小さな脳、優れた脳

昆虫―驚異の微小脳 (中公新書)

昆虫―驚異の微小脳 (中公新書)

 昆虫の神経系は哺乳動物に比べて小さくシンプルな神経系を有するが、飛翔などの運動能力や、光、匂いなどの環境認識能力は極めて高い。本書は昆虫の神経生理学の立場から視覚・嗅覚の情報処理に神経回路がどのように機能しているかの研究の歴史と現状を平易に解説している。私はショウジョウバエの研究をやってきたが実のところ本書で紹介されている神経生理学には無縁だった。特に神経生理学は操作が比較的容易な大型の昆虫で進んでいるので、ショウジョウバエの論文だけでは本書で紹介されている豊かな研究成果に触れることはなかった。複数の昆虫を比較することで神経回路の構造の理解が深まり、神経系の進化過程までが見えてくる。
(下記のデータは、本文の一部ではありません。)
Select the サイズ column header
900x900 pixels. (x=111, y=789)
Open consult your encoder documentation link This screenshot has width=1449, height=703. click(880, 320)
発生と分子生物学に集中してきた私にとって、本書の著者の様な研究成果に触れる機会はこれまでなかったのだ。自分の視野の狭さを反省。また本書で紹介された様な研究は流通量の多いいわゆるトップジャーナルにあらわれる機会はあまりない。限られた生物種と研究分野だけに注目してきた私にとってサイエンスの計り知れない奥深さを教えてくれる一冊だ。